GIVEN INSTRUCTION:
Gather every line in the records below that contains the string "right", and copy each one out in full.

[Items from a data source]
+---+
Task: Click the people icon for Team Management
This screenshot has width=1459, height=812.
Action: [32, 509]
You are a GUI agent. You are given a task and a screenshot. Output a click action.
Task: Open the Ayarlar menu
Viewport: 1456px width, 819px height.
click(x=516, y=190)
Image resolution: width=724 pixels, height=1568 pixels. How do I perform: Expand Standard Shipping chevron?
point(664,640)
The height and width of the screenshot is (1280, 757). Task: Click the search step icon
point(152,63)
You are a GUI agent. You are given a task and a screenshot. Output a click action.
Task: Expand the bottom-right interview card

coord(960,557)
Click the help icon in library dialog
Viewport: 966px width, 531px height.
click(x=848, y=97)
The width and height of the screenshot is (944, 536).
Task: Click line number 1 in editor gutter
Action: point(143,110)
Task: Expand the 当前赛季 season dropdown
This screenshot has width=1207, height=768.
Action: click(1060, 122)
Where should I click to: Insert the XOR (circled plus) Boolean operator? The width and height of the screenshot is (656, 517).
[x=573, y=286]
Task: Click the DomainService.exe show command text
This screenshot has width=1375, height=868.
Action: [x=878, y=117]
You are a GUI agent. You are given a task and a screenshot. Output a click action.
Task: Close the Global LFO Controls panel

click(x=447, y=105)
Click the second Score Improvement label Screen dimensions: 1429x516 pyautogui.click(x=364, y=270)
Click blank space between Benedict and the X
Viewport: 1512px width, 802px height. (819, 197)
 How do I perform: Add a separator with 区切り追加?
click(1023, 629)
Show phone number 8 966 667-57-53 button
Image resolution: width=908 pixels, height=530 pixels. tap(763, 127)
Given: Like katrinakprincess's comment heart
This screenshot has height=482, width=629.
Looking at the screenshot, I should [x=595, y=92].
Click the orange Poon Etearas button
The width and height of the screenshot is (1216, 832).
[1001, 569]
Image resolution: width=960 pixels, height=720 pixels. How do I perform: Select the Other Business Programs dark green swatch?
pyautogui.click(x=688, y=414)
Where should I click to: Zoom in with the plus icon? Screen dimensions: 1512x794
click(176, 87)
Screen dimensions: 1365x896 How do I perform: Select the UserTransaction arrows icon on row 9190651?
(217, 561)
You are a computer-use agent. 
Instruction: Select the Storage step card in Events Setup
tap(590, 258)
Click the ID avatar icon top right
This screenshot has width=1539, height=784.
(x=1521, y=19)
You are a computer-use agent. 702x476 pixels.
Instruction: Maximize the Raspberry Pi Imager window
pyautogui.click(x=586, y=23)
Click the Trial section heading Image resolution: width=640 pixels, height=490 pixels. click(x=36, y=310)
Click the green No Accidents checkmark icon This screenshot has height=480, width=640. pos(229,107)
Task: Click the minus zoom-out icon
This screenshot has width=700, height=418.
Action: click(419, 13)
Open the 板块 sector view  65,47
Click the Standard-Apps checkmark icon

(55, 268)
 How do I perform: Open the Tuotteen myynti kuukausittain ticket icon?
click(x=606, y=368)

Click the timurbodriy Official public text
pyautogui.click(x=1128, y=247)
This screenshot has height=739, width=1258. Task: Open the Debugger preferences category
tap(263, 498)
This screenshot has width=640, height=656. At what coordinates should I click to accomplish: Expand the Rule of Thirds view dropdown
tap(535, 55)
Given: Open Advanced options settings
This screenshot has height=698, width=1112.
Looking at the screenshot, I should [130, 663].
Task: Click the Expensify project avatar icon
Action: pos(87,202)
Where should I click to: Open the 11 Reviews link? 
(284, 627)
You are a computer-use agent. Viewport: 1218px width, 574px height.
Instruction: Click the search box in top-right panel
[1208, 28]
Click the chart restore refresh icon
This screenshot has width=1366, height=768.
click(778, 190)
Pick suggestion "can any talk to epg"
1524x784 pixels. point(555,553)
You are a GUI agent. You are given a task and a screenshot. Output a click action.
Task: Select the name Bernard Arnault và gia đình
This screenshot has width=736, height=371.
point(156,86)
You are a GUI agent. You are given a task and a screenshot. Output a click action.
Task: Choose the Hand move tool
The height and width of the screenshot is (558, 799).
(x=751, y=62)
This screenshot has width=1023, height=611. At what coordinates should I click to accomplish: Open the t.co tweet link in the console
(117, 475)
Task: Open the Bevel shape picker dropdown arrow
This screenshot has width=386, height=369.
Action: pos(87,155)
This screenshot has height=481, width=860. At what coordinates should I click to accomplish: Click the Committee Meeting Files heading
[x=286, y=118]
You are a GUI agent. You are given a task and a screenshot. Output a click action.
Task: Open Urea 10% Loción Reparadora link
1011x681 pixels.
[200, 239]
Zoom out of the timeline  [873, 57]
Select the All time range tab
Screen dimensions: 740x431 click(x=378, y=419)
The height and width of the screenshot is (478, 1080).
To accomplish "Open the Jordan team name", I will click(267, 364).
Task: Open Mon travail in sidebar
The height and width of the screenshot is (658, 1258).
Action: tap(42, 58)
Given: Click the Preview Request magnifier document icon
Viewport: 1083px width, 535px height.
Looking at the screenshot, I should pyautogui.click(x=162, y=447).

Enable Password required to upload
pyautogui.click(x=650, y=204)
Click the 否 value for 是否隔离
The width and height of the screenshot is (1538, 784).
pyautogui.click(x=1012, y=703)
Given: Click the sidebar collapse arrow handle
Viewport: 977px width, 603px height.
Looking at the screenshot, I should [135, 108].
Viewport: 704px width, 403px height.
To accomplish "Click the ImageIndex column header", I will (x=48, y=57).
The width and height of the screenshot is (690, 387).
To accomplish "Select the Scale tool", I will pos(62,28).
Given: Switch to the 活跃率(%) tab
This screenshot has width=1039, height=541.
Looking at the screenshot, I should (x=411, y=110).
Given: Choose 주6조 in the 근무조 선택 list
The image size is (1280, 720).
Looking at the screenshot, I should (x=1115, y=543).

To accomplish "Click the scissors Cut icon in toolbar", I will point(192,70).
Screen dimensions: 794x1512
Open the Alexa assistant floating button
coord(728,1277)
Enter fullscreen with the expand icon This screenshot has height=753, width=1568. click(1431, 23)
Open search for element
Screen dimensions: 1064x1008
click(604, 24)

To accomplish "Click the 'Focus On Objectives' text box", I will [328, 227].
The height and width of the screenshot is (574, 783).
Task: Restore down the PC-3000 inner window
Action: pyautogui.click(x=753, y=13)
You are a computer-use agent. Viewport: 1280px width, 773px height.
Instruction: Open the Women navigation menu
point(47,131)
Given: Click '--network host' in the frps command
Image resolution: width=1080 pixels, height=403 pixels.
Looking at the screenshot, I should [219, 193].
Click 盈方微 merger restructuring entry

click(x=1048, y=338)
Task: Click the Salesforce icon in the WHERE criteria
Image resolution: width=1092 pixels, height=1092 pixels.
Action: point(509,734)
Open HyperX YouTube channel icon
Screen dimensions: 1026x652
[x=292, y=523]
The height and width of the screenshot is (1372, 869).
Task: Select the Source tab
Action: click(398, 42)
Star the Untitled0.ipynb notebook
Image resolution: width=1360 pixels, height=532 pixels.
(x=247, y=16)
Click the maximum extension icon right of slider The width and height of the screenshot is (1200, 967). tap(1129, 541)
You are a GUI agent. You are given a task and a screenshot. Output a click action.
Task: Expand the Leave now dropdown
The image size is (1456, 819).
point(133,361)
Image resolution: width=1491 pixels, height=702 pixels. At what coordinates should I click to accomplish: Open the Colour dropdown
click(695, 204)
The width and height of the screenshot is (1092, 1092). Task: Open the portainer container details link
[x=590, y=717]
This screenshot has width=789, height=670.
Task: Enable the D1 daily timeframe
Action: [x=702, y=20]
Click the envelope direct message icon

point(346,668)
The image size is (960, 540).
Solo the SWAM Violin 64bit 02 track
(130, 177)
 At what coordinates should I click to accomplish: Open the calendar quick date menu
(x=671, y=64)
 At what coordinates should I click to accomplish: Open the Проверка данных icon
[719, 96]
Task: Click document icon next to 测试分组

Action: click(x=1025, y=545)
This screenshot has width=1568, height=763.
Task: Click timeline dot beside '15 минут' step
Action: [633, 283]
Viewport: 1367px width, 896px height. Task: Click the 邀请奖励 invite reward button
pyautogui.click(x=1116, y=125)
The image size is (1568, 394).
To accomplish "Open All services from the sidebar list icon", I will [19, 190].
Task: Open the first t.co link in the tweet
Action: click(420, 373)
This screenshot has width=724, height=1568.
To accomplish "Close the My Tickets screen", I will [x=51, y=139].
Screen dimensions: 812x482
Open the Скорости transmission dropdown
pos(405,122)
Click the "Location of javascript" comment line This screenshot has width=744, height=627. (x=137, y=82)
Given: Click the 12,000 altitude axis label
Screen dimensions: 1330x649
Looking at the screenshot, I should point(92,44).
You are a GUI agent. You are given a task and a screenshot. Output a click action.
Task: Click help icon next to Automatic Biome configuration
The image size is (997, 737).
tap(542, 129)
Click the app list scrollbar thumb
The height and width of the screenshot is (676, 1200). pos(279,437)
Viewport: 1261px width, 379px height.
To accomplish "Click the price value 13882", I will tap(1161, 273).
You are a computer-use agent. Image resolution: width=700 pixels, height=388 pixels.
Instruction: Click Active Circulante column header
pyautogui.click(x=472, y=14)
+---+
FULL OUTPUT:
Task: Expand the bottom-right interview card
Click the ID avatar icon top right
Instruction: Click the search box in top-right panel
Click the maximum extension icon right of slider The width and height of the screenshot is (1200, 967). tap(1129, 541)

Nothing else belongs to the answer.